2023.02.02 発行
◆CO2:ENEOS、JX石油開発、Jパワーが国内CCS貯留事業調査に向けた合弁会社設立を決定(1月26日)
◆リサイクル:東レがシリコーンコートタイプエアバッグ由来のリサイクルN66樹脂を開発(1月26日)
◆物流:三菱ケミカルグループと三井化学が両社の共同物流に向けた検討を開始(1月27日)
◆研究開発:JX金属が倉見工場にIoT・AI開発を強化するためのR&D棟を新設(1月26日)
◆表面処理:古川電工がインフラ構造物向け表面処理ソリューションの共創拠点を開設(1月26日)
◆電子材料:JX金属がひたちなか新工場(仮称)の起工式の実施を発表(1月25日)
◆エンジニアリング:東洋エンジニアリングの関連会社であるIKPTがインドネシアにて地熱発電所を受注(1月24日)
◆電子材料:三洋化成工業が高性能、高信頼性と長寿命化を実現するアルミ電解コンデンサ用電解液の生産能力を増強
(1月23日)
◆ガラス:AGCがガラス溶解プロセスにおけるデジタルツイン技術を開発(1月23日)
◆価格改定
・日本触媒が酸化エチレン(EO)およびEO誘導品を2月1日出荷分より値上げ
・東ソーが塩酸を2月21日出荷分より値上げ
・ミヨシ油脂が油脂加工製品を2月24日出荷分より値上げ
◆CO2:ENEOS、JX石油開発、Jパワーが国内CCS貯留事業調査に向けた合弁会社設立を決定(1月26日)
ENEOS、JX石油開発、電源開発(Jパワー)は、国内CCS(CO2の回収・貯留)の事業化に向けた準備を加速するため、合弁会社「西日本カーボン貯留調査」の設立を決定したことを発表した。
3社は、CO2排出量削減を図るため、国内での大規模なCCSの事業化調査に共同で取り組んでいる。加えて、カーボンニュートラルに積極的に取り組む事業者とも連携し、2030年に向け本格的なCCSサプライチェーンを実装することで、エネルギーの安定供給と国の温室効果ガス排出削減目標の達成への貢献を目指している。

- **課題の目的**: 抽出テキストによると、ENEOS、JX石油開発、Jパワーの3社が設立を決定した合弁会社の名称を答えよ。

- **提供データ**:
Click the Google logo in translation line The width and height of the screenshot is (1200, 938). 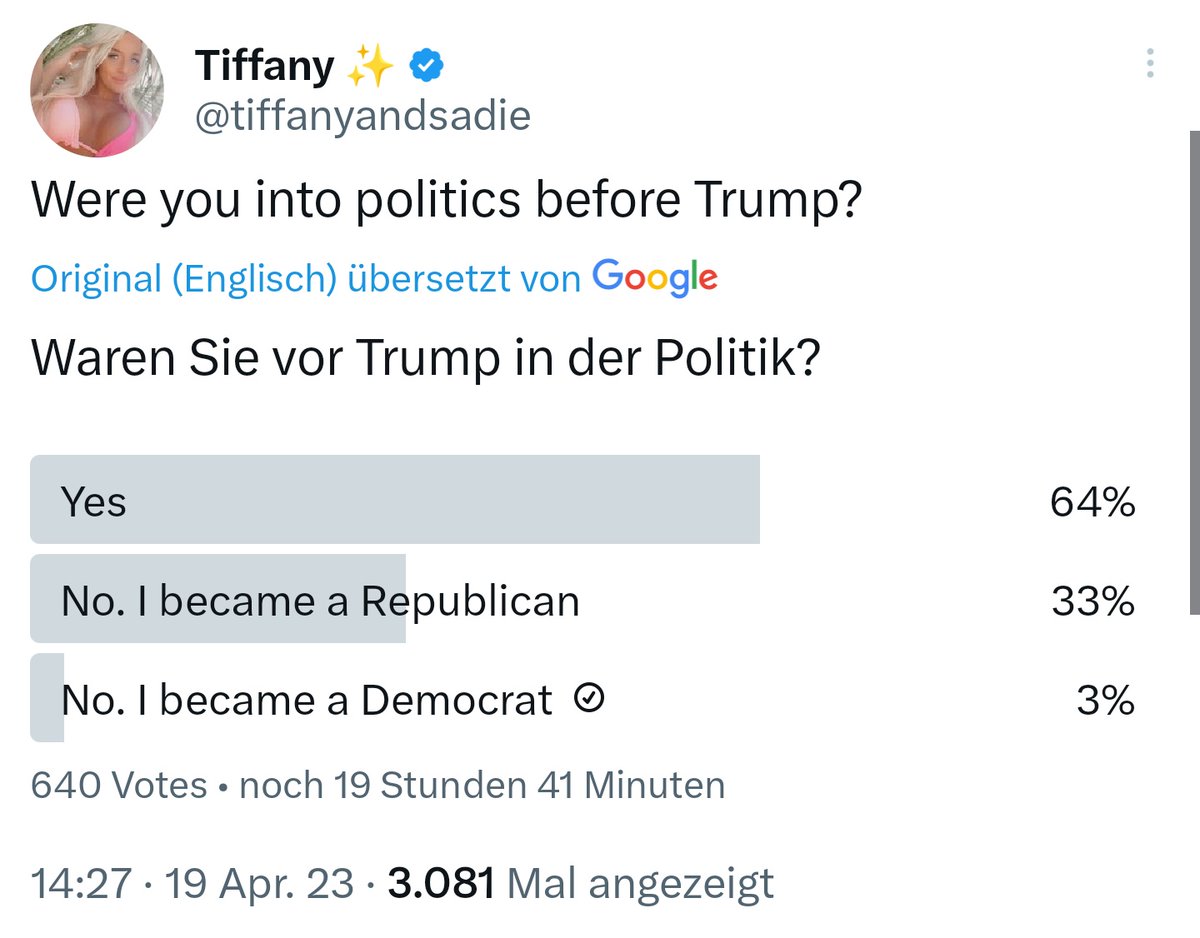coord(655,276)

- **回答全文**: 「西日本カーボン貯留調査」である。